**Source extract:**
● ● ● ●

We should also see very efficient and “good enough” performance (and much better value for the perf) out of the 22nm tri-gate based Atom CPUs around that timeframe, too.
I’d ordinarily be right there complaining with you about current battery life, but looking ahead just 15 months looks to really, REALLY change things for once.
I’m surprisingly optimistic.
Adam
They are indeed disappointing. They cannot even do half a day!!!
Can we put a weight value on that so I can get an understanding of requirements? 1.5KG 8hrs? 2.0KG 8hrs? 2.5KG 12hrs? Price bracket would help too.
I’m seeing Ultrabooks as one of the best battery life / weight solutions there is right now. Expensive? Not in comparison with some solutions I was considering 12 months ago!
Like Ultrabooks themselves, people’s opinions and understanding of them is still evolving.
Not everyone gets that there are initial costs to starting a new product segment and a learning curve for those companies that have never made a Ultra Thin & Light laptop before and still some hard choices to make in balancing of features, run time, performance, and costs.
So first and even some second gen products can be disappointing for those expecting perfection immediately.
While a lot can change in the coming year between Ivy Bridge and Windows 8, but it’s likely we’ll have to wait till Haswell comes out before we really see systems that can appeal to the majority.
Until they make a major break through in battery technology we won’t be seeing anything in this performance range providing a half day of run time without either stacking weight with extra battery capacity or lowering performance to consume less power.
Even the MBA won’t provide you with a half day of run time either.
I think 10 hours of basic use battery life should be the minimum to be considered all day.
Weight should be as little as possible obviously. My Thinkpad X220 gets about 10 hours on a good day and it weighs slightly above 1.5kg. The X220 is a fairly thick, durable, full performance device, so for an ultrabook 1.3kg sounds pretty reasonable.
So an ultrabook with at least 10 hours of battery life with a maximum weight of 1.3kg.
I’d rather take the thick X220 than any of these ultrabooks. I guess it makes sense manufacturers are focusing more on aesthetics rather than usage since people more concerned with that are more likely to pay the premium of being early adopters.

● ● ● ●

**Data to examine:**
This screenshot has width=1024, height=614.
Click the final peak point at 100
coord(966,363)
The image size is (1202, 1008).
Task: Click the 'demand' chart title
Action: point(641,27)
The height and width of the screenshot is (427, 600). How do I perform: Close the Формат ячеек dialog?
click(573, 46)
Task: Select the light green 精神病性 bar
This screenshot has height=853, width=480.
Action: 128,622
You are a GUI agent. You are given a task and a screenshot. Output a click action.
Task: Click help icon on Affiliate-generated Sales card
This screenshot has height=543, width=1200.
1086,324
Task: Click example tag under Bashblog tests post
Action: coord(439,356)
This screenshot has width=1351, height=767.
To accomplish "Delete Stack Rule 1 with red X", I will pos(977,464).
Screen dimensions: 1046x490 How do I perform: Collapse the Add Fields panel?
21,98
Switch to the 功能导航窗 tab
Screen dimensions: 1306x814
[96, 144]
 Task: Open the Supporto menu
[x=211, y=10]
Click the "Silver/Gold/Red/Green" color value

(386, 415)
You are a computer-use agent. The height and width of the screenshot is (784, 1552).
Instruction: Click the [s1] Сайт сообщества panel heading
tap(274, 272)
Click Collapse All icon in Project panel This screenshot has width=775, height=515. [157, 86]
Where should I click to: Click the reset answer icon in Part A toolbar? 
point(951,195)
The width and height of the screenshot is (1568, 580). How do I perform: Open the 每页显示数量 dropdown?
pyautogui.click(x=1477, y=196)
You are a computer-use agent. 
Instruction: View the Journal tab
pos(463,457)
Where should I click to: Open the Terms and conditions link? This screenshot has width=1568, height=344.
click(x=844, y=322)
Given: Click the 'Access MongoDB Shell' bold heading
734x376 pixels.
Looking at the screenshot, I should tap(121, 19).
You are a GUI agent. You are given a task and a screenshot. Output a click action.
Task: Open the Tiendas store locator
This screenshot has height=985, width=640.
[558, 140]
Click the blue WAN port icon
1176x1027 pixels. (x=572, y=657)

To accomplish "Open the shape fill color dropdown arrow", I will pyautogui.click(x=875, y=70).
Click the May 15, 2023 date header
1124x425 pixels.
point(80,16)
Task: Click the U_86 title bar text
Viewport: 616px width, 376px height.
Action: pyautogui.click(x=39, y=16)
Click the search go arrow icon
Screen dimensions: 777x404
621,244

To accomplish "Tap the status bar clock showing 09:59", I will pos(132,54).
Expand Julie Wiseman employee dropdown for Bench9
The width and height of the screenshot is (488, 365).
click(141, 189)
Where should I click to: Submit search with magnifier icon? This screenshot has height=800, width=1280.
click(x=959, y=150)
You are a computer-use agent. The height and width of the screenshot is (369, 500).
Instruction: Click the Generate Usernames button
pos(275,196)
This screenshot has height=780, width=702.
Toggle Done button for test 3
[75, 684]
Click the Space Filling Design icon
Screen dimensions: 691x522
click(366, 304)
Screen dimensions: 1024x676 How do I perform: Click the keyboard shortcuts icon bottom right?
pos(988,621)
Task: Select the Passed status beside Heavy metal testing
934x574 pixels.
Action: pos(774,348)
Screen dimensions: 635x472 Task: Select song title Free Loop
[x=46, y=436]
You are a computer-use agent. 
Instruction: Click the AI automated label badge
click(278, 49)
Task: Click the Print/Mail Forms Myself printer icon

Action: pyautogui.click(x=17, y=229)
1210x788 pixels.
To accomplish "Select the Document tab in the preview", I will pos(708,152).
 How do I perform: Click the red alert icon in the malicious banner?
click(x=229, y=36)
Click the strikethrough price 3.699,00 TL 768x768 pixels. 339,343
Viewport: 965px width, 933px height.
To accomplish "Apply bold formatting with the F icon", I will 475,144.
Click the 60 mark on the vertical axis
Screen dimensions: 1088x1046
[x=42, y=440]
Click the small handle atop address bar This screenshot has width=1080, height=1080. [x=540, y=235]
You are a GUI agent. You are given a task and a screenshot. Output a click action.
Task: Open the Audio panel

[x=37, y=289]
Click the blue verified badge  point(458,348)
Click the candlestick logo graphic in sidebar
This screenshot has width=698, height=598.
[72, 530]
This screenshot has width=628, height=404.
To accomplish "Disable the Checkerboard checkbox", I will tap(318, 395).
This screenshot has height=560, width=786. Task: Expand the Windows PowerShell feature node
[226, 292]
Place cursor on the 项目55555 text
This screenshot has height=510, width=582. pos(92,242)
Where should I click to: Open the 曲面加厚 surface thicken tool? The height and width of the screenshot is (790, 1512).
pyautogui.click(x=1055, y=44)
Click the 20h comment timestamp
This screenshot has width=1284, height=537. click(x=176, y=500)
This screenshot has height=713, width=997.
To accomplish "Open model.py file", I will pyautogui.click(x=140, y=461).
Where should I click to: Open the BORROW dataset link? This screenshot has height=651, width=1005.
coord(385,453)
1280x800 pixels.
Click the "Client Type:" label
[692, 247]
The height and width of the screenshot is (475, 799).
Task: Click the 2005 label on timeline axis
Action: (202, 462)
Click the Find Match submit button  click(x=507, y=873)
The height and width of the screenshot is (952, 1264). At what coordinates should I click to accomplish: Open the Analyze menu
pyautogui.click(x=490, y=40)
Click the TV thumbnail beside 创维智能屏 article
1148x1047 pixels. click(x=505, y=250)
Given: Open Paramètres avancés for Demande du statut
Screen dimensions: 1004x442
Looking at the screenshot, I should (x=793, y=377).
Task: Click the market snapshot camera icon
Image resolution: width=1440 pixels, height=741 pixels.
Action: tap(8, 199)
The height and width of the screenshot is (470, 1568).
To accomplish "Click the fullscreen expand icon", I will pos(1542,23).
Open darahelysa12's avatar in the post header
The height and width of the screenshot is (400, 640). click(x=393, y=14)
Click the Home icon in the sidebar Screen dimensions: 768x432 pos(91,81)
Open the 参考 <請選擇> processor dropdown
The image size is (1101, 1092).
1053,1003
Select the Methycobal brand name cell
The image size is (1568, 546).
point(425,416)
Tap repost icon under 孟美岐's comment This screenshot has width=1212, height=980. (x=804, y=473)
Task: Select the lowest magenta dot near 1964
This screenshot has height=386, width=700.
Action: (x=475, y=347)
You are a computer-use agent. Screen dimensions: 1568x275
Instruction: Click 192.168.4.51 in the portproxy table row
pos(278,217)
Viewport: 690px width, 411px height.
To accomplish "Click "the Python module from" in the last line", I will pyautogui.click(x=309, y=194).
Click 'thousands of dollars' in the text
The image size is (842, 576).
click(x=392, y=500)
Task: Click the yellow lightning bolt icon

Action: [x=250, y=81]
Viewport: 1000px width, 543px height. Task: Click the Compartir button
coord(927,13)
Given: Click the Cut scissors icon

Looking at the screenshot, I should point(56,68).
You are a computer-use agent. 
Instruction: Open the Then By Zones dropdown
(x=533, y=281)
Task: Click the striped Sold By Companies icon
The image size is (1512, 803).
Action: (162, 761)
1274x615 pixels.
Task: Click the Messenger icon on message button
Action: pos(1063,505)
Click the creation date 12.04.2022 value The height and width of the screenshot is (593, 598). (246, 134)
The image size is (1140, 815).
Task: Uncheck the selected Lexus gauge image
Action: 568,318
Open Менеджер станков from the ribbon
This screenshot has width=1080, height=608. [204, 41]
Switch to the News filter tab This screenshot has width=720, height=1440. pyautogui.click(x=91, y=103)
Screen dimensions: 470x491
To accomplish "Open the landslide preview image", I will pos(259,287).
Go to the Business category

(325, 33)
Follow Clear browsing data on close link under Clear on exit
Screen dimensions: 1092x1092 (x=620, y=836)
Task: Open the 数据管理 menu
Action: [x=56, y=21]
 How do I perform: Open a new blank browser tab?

● ● ● ●

**Things to do:**
1. In the ultrabook discussion, how much battery life does the Thinkpad X220 get on a good day?
2. Please copy the ultrabook discussion word for word from "We should also" to "would help too.".
3. Write the next part of the ultrabook discussion, starting after its final sentence.
The listing has no connection to the ultrabook discussion.

**Answers to the exercise:**
1. About 10 hours.

2.
We should also see very efficient and “good enough” performance (and much better value for the perf) out of the 22nm tri-gate based Atom CPUs around that timeframe, too.
I’d ordinarily be right there complaining with you about current battery life, but looking ahead just 15 months looks to really, REALLY change things for once.
I’m surprisingly optimistic.
Adam
They are indeed disappointing. They cannot even do half a day!!!
Can we put a weight value on that so I can get an understanding of requirements? 1.5KG 8hrs? 2.0KG 8hrs? 2.5KG 12hrs? Price bracket would help too.

3.
The X220 is actually only rated to last up to 8 hours with the 6 cell battery with just continuous web surfing use. Though that’s about 2 hours more than other laptops of its class is rated for but Thinkpads also tend to cost more too.
While the 9 cell and/or battery slice can definitely give it more but it also increases weight and size.
All of which brings back to the point that Chippy brought up about price point as well as weight.
Like it or not the technology isn’t there yet to get what we want without some compromises still…
Though by the time Haswell comes out we might be close enough, we just have to wait another year…
1.5kg already includes the 9 cell. With the small battery its around 1.3kg.
The MBA11 weighs 1.1kg and has a 35whr battery. The 63whr 6 cell X220 battery weighs .3kg, but there is a lot of stuff in it that isn’t just battery cells. I think its very possible for an 11 inch ultrabook with a 90-100whr battery can weigh around or less than 1.3kg.
No, the 9 cell makes it weigh a little over 1.6 KG. 1.5KG is with the 6 cell and adding the battery slice adds over a pound extra.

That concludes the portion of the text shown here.